**Stated problem**
Render the data below as a JSON list of strings, one string per line, omitting blank lines.

**Listing**
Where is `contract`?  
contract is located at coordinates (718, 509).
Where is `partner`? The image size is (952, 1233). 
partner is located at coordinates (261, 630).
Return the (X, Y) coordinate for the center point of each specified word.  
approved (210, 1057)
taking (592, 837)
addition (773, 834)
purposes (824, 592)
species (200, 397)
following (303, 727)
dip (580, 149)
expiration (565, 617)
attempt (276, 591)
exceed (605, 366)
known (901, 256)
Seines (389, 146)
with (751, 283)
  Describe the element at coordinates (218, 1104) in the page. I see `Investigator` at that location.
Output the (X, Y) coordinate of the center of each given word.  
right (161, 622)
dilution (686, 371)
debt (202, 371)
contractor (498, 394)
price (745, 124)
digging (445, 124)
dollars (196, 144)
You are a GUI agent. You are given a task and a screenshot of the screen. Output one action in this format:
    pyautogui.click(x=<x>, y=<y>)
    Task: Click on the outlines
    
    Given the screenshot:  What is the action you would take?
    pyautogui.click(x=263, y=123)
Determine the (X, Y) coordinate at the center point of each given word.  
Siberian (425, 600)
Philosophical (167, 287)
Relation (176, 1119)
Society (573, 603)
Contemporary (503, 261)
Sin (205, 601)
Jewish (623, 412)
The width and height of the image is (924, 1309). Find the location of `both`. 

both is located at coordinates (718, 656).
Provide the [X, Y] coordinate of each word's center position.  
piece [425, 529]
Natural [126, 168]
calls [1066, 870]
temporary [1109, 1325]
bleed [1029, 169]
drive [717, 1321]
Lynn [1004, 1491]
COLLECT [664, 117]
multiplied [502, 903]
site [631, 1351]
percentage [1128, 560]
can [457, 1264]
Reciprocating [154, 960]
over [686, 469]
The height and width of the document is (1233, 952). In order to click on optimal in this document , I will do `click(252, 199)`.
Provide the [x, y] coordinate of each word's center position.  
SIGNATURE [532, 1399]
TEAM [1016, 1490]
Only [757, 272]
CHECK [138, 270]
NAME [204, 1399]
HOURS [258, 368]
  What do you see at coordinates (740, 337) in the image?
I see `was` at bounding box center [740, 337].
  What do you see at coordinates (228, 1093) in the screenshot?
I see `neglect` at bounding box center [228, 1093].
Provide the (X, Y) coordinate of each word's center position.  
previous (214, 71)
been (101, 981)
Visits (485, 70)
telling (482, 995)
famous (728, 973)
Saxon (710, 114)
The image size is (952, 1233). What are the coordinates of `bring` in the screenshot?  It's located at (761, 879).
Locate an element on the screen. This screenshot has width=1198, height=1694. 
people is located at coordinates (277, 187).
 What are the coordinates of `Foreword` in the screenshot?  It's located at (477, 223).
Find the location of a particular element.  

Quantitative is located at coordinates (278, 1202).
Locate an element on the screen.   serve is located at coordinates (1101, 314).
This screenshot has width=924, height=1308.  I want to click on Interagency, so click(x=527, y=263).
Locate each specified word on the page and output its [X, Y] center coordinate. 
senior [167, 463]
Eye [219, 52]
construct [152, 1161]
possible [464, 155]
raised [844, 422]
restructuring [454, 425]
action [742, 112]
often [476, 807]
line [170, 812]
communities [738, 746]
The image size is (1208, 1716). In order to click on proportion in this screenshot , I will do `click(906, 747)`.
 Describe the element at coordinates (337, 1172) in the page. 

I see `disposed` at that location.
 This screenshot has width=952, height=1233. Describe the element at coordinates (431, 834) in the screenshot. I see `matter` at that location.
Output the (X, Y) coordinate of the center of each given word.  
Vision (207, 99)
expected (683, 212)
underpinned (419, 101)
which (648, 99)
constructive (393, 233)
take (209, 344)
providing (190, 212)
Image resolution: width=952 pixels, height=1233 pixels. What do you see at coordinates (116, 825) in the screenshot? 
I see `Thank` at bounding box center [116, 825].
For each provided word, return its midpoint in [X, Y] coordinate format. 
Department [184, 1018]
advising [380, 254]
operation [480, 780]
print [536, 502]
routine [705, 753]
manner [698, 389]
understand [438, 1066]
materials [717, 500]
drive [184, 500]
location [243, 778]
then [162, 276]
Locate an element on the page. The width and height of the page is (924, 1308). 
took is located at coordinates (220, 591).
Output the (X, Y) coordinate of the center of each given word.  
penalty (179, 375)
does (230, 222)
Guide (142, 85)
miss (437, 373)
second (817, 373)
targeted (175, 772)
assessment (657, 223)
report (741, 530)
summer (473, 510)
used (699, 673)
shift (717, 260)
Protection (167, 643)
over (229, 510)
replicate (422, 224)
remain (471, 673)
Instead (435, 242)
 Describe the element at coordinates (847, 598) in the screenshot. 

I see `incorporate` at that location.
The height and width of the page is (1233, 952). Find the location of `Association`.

**Response**
[
  "Where is `contract`?  ",
  "contract is located at coordinates (718, 509).",
  "Where is `partner`? The image size is (952, 1233). ",
  "partner is located at coordinates (261, 630).",
  "Return the (X, Y) coordinate for the center point of each specified word.  ",
  "approved (210, 1057)",
  "taking (592, 837)",
  "addition (773, 834)",
  "purposes (824, 592)",
  "species (200, 397)",
  "following (303, 727)",
  "dip (580, 149)",
  "expiration (565, 617)",
  "attempt (276, 591)",
  "exceed (605, 366)",
  "known (901, 256)",
  "Seines (389, 146)",
  "with (751, 283)",
  "  Describe the element at coordinates (218, 1104) in the page. I see `Investigator` at that location.",
  "Output the (X, Y) coordinate of the center of each given word.  ",
  "right (161, 622)",
  "dilution (686, 371)",
  "debt (202, 371)",
  "contractor (498, 394)",
  "price (745, 124)",
  "digging (445, 124)",
  "dollars (196, 144)",
  "You are a GUI agent. You are given a task and a screenshot of the screen. Output one action in this format:",
  "    pyautogui.click(x=<x>, y=<y>)",
  "    Task: Click on the outlines",
  "    Given the screenshot:  What is the action you would take?",
  "    pyautogui.click(x=263, y=123)",
  "Determine the (X, Y) coordinate at the center point of each given word.  ",
  "Siberian (425, 600)",
  "Philosophical (167, 287)",
  "Relation (176, 1119)",
  "Society (573, 603)",
  "Contemporary (503, 261)",
  "Sin (205, 601)",
  "Jewish (623, 412)",
  "The width and height of the image is (924, 1309). Find the location of `both`. ",
  "both is located at coordinates (718, 656).",
  "Provide the [X, Y] coordinate of each word's center position.  ",
  "piece [425, 529]",
  "Natural [126, 168]",
  "calls [1066, 870]",
  "temporary [1109, 1325]",
  "bleed [1029, 169]",
  "drive [717, 1321]",
  "Lynn [1004, 1491]",
  "COLLECT [664, 117]",
  "multiplied [502, 903]",
  "site [631, 1351]",
  "percentage [1128, 560]",
  "can [457, 1264]",
  "Reciprocating [154, 960]",
  "over [686, 469]",
  "The height and width of the document is (1233, 952). In order to click on optimal in this document , I will do `click(252, 199)`.",
  "Provide the [x, y] coordinate of each word's center position.  ",
  "SIGNATURE [532, 1399]",
  "TEAM [1016, 1490]",
  "Only [757, 272]",
  "CHECK [138, 270]",
  "NAME [204, 1399]",
  "HOURS [258, 368]",
  "  What do you see at coordinates (740, 337) in the image?",
  "I see `was` at bounding box center [740, 337].",
  "  What do you see at coordinates (228, 1093) in the screenshot?",
  "I see `neglect` at bounding box center [228, 1093].",
  "Provide the (X, Y) coordinate of each word's center position.  ",
  "previous (214, 71)",
  "been (101, 981)",
  "Visits (485, 70)",
  "telling (482, 995)",
  "famous (728, 973)",
  "Saxon (710, 114)",
  "The image size is (952, 1233). What are the coordinates of `bring` in the screenshot?  It's located at (761, 879).",
  "Locate an element on the screen. This screenshot has width=1198, height=1694. ",
  "people is located at coordinates (277, 187).",
  " What are the coordinates of `Foreword` in the screenshot?  It's located at (477, 223).",
  "Find the location of a particular element.  ",
  "Quantitative is located at coordinates (278, 1202).",
  "Locate an element on the screen.   serve is located at coordinates (1101, 314).",
  "This screenshot has width=924, height=1308.  I want to click on Interagency, so click(x=527, y=263).",
  "Locate each specified word on the page and output its [X, Y] center coordinate. ",
  "senior [167, 463]",
  "Eye [219, 52]",
  "construct [152, 1161]",
  "possible [464, 155]",
  "raised [844, 422]",
  "restructuring [454, 425]",
  "action [742, 112]",
  "often [476, 807]",
  "line [170, 812]",
  "communities [738, 746]",
  "The image size is (1208, 1716). In order to click on proportion in this screenshot , I will do `click(906, 747)`.",
  " Describe the element at coordinates (337, 1172) in the page. ",
  "I see `disposed` at that location.",
  " This screenshot has width=952, height=1233. Describe the element at coordinates (431, 834) in the screenshot. I see `matter` at that location.",
  "Output the (X, Y) coordinate of the center of each given word.  ",
  "Vision (207, 99)",
  "expected (683, 212)",
  "underpinned (419, 101)",
  "which (648, 99)",
  "constructive (393, 233)",
  "take (209, 344)",
  "providing (190, 212)",
  "Image resolution: width=952 pixels, height=1233 pixels. What do you see at coordinates (116, 825) in the screenshot? ",
  "I see `Thank` at bounding box center [116, 825].",
  "For each provided word, return its midpoint in [X, Y] coordinate format. ",
  "Department [184, 1018]",
  "advising [380, 254]",
  "operation [480, 780]",
  "print [536, 502]",
  "routine [705, 753]",
  "manner [698, 389]",
  "understand [438, 1066]",
  "materials [717, 500]",
  "drive [184, 500]",
  "location [243, 778]",
  "then [162, 276]",
  "Locate an element on the page. The width and height of the page is (924, 1308). ",
  "took is located at coordinates (220, 591).",
  "Output the (X, Y) coordinate of the center of each given word.  ",
  "penalty (179, 375)",
  "does (230, 222)",
  "Guide (142, 85)",
  "miss (437, 373)",
  "second (817, 373)",
  "targeted (175, 772)",
  "assessment (657, 223)",
  "report (741, 530)",
  "summer (473, 510)",
  "used (699, 673)",
  "shift (717, 260)",
  "Protection (167, 643)",
  "over (229, 510)",
  "replicate (422, 224)",
  "remain (471, 673)",
  "Instead (435, 242)",
  " Describe the element at coordinates (847, 598) in the screenshot. ",
  "I see `incorporate` at that location.",
  "The height and width of the page is (1233, 952). Find the location of `Association`."
]